* Verilen metin:
Paylaş
ANAP Genel Merkezi rahmetli Cumhurbaşkanı Turgut Özal hakkında bir albüm hazırlamış. Albümün girişinde Mesut Yılmaz imzalı bir yazı var.
Yazı şöyle başlıyor:
‘‘Turgut Özal, 20'nci yüzyıl dünyasının son çeyreğinin en cesur, en ileri görüşlü, teknik bilgi ve siyasi vizyonu şahsında en üst düzeyde buluşturan şahsiyetlerden biridir.’’
KOMİTEDE 4 EĞİLİM
Hemen altında çok dikkat çekici bir niteleme:
‘‘Cumhuriyet tarihinin Atatürk'ten sonra, Menderes'le birlikte en önemli demokrasi ve kalkınma sembolüdür.’’
Mustafa Taşar'ın yazısı ise bir adım daha ileri gidiyor:
‘‘Merhum Özal, halka mal olmuş, halkın anladığı ve halkı anlayan bir siyaset dehasıydı.’’
Geçenlerde bir başka olay daha dikkatimi çekmişti.

* Sağlanan veri:
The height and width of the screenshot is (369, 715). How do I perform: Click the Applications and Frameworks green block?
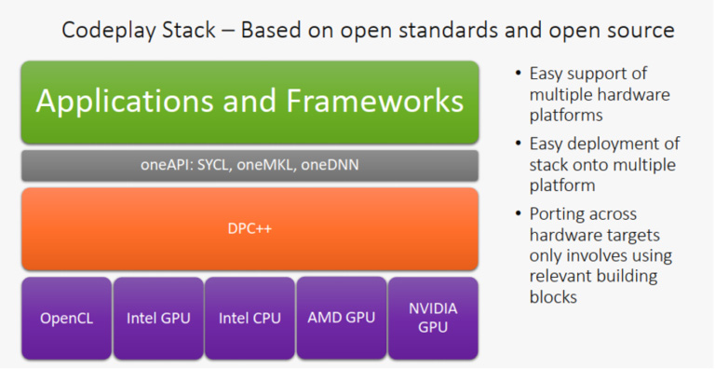(250, 103)

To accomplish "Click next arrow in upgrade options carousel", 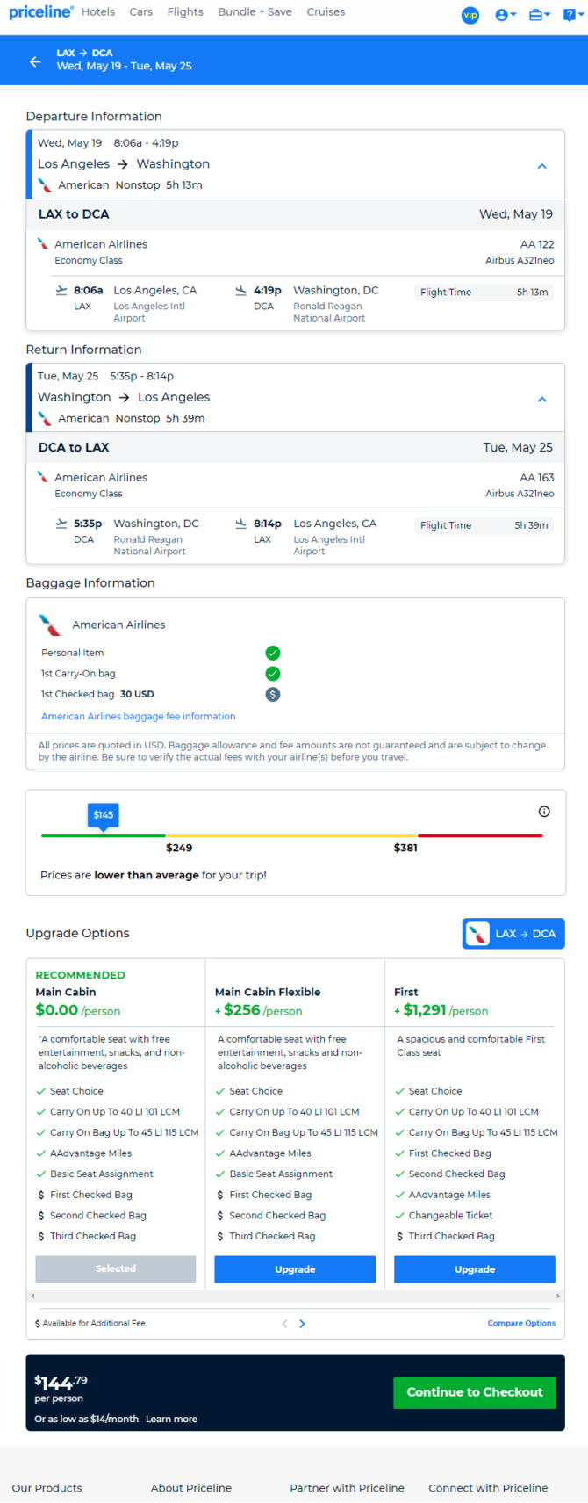I will (x=302, y=1324).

* Verilen görev: Verilen metne göre ANAP Genel Merkezi'nin Turgut Özal hakkında hazırladığı albümün girişindeki yazıda kimin imzası var?

* Alıştırma çıktısı: Mesut Yılmaz